From Proxmox to Azure Static Web Apps: Return to Simplicity
After well over a year without a post…
Personal Update#
At the end of March 2024, my father died. May he rest in peace. With the process of grieving taking its natural course, this site went well on the back-burner, or even off the stove entirely for a time.
The Migration Journey#
Then we moved house, and my Proxmox cluster turned back into a single node. I stayed up late one night and transitioned the site’s K3s stack on to an Azure VM as an interim measure. Sometime later the K3s state on that VM lost integrity and there was another unplanned service interruption.
Finally, yesterday I went with a much simpler approach - Azure Static Web Apps.
Why Azure Static Web Apps?#
It is free for personal use of up to 100GB of traffic per month. I have been using Azure of late at work, hence why it was chosen over the other available options like Github pages, Cloudflare’s offering, and the many others.

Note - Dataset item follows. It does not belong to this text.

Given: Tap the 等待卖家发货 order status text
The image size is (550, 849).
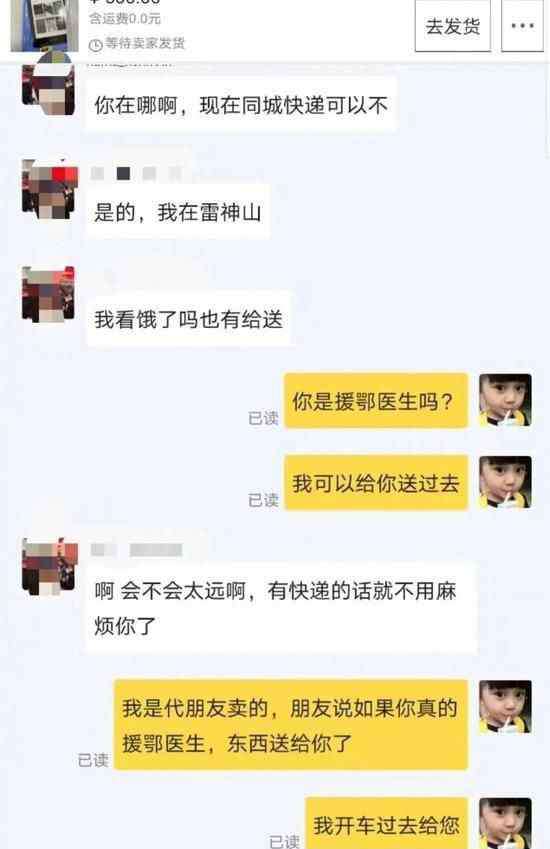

The process was straightforward. Created the resource in the Azure web interface, linked my Github account and the repo containing the Hugo code. Azure committed the necessary Github action workflow YAML to the repo. Then I created a custom domain for the Azure Static Web App and added a CNAME for www
with my DNS provider.
Theme Update and All#
While I was at it I took the opportunity to update the Hugo theme to Terminal by Panr. The Diffusion generated Hero images I was using in the previous theme were getting a bit long in the tooth. I feel the novelty of such images has been somewhat lost. In the seas of LLM generated text and Diffusion images I am finding an ‘uncanny valley’ effect striking all too regulary after clicking on some search result and getting part way through the first paragraph.
The New Plan#
Initially this site started as largely demonstration of Devops and SRE related tools in practice, with the several of the pages serving as guides and the repo showing the infra config as it evolved. Since then I have had the opportunity to do quite a bit more in my day job including managing small-scale Kubernetes, using ArgoCD for GitOps, and observing with Grafana Loki. More recently I am migrating on-prem web applications onto Azure and moving Gitlab CI pipelines into Github.
In other words, I am getting enough infra and infra as code at work to satisfy the inner tinkerer and I want a ‘just works’ site for when I feel the need to share something.